Retyping the records exactly, down to the last line, is the whole job.

INPUT MATERIAL START

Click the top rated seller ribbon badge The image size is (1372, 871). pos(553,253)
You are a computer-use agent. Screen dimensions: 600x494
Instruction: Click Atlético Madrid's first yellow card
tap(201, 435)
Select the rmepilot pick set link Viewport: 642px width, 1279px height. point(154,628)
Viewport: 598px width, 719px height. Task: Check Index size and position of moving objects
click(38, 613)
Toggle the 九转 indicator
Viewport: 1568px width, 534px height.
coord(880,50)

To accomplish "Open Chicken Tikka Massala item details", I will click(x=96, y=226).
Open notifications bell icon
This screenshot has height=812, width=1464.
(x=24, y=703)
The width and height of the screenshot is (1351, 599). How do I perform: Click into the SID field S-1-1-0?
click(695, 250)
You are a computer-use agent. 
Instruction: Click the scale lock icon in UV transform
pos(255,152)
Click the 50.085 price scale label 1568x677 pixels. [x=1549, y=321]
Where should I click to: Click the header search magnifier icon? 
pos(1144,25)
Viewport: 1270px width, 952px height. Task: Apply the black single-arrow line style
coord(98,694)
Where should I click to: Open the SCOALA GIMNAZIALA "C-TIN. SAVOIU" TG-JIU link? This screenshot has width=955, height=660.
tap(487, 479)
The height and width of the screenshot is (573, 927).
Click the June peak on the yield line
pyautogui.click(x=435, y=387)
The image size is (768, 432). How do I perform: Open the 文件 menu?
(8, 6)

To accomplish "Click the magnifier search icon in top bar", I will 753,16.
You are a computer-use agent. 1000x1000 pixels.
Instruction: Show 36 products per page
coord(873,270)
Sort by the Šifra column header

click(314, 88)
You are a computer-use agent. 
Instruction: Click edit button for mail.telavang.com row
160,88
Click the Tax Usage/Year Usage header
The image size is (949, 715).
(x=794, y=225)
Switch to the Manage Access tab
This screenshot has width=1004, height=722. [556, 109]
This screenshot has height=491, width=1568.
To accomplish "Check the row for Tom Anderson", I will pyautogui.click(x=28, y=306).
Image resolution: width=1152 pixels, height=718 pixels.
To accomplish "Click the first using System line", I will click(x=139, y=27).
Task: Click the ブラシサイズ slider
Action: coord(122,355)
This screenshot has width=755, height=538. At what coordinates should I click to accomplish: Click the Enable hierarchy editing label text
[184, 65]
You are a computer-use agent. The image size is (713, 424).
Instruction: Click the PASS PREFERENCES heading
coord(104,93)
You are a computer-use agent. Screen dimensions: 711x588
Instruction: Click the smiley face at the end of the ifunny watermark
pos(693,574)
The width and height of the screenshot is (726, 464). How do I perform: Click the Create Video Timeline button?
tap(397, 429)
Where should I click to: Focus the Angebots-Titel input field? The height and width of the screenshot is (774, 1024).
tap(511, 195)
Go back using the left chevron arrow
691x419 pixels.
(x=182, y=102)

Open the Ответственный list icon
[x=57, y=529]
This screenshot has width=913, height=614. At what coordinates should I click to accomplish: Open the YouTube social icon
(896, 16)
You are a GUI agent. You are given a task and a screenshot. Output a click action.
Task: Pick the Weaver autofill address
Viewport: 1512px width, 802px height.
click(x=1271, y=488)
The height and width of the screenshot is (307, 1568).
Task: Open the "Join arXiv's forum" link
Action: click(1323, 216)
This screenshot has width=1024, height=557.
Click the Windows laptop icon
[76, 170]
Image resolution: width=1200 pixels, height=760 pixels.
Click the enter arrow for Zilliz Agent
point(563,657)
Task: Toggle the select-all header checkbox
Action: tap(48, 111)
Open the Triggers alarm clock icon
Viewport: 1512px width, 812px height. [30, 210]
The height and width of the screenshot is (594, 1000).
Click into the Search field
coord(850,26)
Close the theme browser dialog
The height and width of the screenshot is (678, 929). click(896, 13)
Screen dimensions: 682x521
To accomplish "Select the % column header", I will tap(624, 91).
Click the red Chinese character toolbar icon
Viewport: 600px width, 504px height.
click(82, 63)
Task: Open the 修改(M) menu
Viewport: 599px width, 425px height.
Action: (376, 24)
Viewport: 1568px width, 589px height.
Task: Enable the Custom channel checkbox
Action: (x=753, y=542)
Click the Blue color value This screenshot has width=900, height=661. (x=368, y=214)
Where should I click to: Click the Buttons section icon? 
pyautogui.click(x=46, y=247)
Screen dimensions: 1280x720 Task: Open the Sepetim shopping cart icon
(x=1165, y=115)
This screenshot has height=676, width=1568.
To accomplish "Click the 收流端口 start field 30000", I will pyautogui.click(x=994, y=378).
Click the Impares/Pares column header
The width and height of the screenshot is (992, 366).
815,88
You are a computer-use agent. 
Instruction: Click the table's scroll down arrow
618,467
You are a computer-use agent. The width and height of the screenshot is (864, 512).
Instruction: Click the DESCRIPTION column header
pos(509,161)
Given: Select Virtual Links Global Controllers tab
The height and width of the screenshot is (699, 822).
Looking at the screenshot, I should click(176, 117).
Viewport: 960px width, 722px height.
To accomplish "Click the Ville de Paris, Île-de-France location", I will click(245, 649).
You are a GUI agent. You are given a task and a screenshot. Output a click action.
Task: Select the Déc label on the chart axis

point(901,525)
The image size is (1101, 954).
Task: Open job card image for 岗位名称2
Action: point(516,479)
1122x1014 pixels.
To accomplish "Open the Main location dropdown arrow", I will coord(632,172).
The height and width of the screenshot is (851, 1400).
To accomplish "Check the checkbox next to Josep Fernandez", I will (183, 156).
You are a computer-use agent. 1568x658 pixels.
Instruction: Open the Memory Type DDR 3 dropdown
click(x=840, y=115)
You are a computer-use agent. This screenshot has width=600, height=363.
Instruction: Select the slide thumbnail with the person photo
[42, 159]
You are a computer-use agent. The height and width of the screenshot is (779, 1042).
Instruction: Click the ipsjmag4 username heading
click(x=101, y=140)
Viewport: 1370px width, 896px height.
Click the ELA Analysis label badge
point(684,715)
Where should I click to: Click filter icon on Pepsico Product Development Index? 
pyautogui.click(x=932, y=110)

INPUT MATERIAL END

--- PROBLEM SOLUTION ---
Click the top rated seller ribbon badge The image size is (1372, 871). pos(553,253)
You are a computer-use agent. Screen dimensions: 600x494
Instruction: Click Atlético Madrid's first yellow card
tap(201, 435)
Select the rmepilot pick set link Viewport: 642px width, 1279px height. point(154,628)
Viewport: 598px width, 719px height. Task: Check Index size and position of moving objects
click(38, 613)
Toggle the 九转 indicator
Viewport: 1568px width, 534px height.
coord(880,50)

To accomplish "Open Chicken Tikka Massala item details", I will click(x=96, y=226).
Open notifications bell icon
This screenshot has height=812, width=1464.
(x=24, y=703)
The width and height of the screenshot is (1351, 599). How do I perform: Click into the SID field S-1-1-0?
click(695, 250)
You are a computer-use agent. 
Instruction: Click the scale lock icon in UV transform
pos(255,152)
Click the 50.085 price scale label 1568x677 pixels. [x=1549, y=321]
Where should I click to: Click the header search magnifier icon? 
pos(1144,25)
Viewport: 1270px width, 952px height. Task: Apply the black single-arrow line style
coord(98,694)
Where should I click to: Open the SCOALA GIMNAZIALA "C-TIN. SAVOIU" TG-JIU link? This screenshot has width=955, height=660.
tap(487, 479)
The height and width of the screenshot is (573, 927).
Click the June peak on the yield line
pyautogui.click(x=435, y=387)
The image size is (768, 432). How do I perform: Open the 文件 menu?
(8, 6)

To accomplish "Click the magnifier search icon in top bar", I will 753,16.
You are a computer-use agent. 1000x1000 pixels.
Instruction: Show 36 products per page
coord(873,270)
Sort by the Šifra column header

click(314, 88)
You are a computer-use agent. 
Instruction: Click edit button for mail.telavang.com row
160,88
Click the Tax Usage/Year Usage header
The image size is (949, 715).
(x=794, y=225)
Switch to the Manage Access tab
This screenshot has width=1004, height=722. [556, 109]
This screenshot has height=491, width=1568.
To accomplish "Check the row for Tom Anderson", I will pyautogui.click(x=28, y=306).
Image resolution: width=1152 pixels, height=718 pixels.
To accomplish "Click the first using System line", I will click(x=139, y=27).
Task: Click the ブラシサイズ slider
Action: coord(122,355)
This screenshot has width=755, height=538. At what coordinates should I click to accomplish: Click the Enable hierarchy editing label text
[184, 65]
You are a computer-use agent. The image size is (713, 424).
Instruction: Click the PASS PREFERENCES heading
coord(104,93)
You are a computer-use agent. Screen dimensions: 711x588
Instruction: Click the smiley face at the end of the ifunny watermark
pos(693,574)
The width and height of the screenshot is (726, 464). How do I perform: Click the Create Video Timeline button?
tap(397, 429)
Where should I click to: Focus the Angebots-Titel input field? The height and width of the screenshot is (774, 1024).
tap(511, 195)
Go back using the left chevron arrow
691x419 pixels.
(x=182, y=102)

Open the Ответственный list icon
[x=57, y=529]
This screenshot has width=913, height=614. At what coordinates should I click to accomplish: Open the YouTube social icon
(896, 16)
You are a GUI agent. You are given a task and a screenshot. Output a click action.
Task: Pick the Weaver autofill address
Viewport: 1512px width, 802px height.
click(x=1271, y=488)
The height and width of the screenshot is (307, 1568).
Task: Open the "Join arXiv's forum" link
Action: click(1323, 216)
This screenshot has width=1024, height=557.
Click the Windows laptop icon
[76, 170]
Image resolution: width=1200 pixels, height=760 pixels.
Click the enter arrow for Zilliz Agent
point(563,657)
Task: Toggle the select-all header checkbox
Action: tap(48, 111)
Open the Triggers alarm clock icon
Viewport: 1512px width, 812px height. [30, 210]
The height and width of the screenshot is (594, 1000).
Click into the Search field
coord(850,26)
Close the theme browser dialog
The height and width of the screenshot is (678, 929). click(896, 13)
Screen dimensions: 682x521
To accomplish "Select the % column header", I will tap(624, 91).
Click the red Chinese character toolbar icon
Viewport: 600px width, 504px height.
click(82, 63)
Task: Open the 修改(M) menu
Viewport: 599px width, 425px height.
Action: (376, 24)
Viewport: 1568px width, 589px height.
Task: Enable the Custom channel checkbox
Action: (x=753, y=542)
Click the Blue color value This screenshot has width=900, height=661. (x=368, y=214)
Where should I click to: Click the Buttons section icon? 
pyautogui.click(x=46, y=247)
Screen dimensions: 1280x720 Task: Open the Sepetim shopping cart icon
(x=1165, y=115)
This screenshot has height=676, width=1568.
To accomplish "Click the 收流端口 start field 30000", I will pyautogui.click(x=994, y=378).
Click the Impares/Pares column header
The width and height of the screenshot is (992, 366).
815,88
You are a computer-use agent. 
Instruction: Click the table's scroll down arrow
618,467
You are a computer-use agent. The width and height of the screenshot is (864, 512).
Instruction: Click the DESCRIPTION column header
pos(509,161)
Given: Select Virtual Links Global Controllers tab
The height and width of the screenshot is (699, 822).
Looking at the screenshot, I should click(176, 117).
Viewport: 960px width, 722px height.
To accomplish "Click the Ville de Paris, Île-de-France location", I will click(245, 649).
You are a GUI agent. You are given a task and a screenshot. Output a click action.
Task: Select the Déc label on the chart axis

point(901,525)
The image size is (1101, 954).
Task: Open job card image for 岗位名称2
Action: point(516,479)
1122x1014 pixels.
To accomplish "Open the Main location dropdown arrow", I will coord(632,172).
The height and width of the screenshot is (851, 1400).
To accomplish "Check the checkbox next to Josep Fernandez", I will (183, 156).
You are a computer-use agent. 1568x658 pixels.
Instruction: Open the Memory Type DDR 3 dropdown
click(x=840, y=115)
You are a computer-use agent. This screenshot has width=600, height=363.
Instruction: Select the slide thumbnail with the person photo
[42, 159]
You are a computer-use agent. The height and width of the screenshot is (779, 1042).
Instruction: Click the ipsjmag4 username heading
click(x=101, y=140)
Viewport: 1370px width, 896px height.
Click the ELA Analysis label badge
point(684,715)
Where should I click to: Click filter icon on Pepsico Product Development Index? 
pyautogui.click(x=932, y=110)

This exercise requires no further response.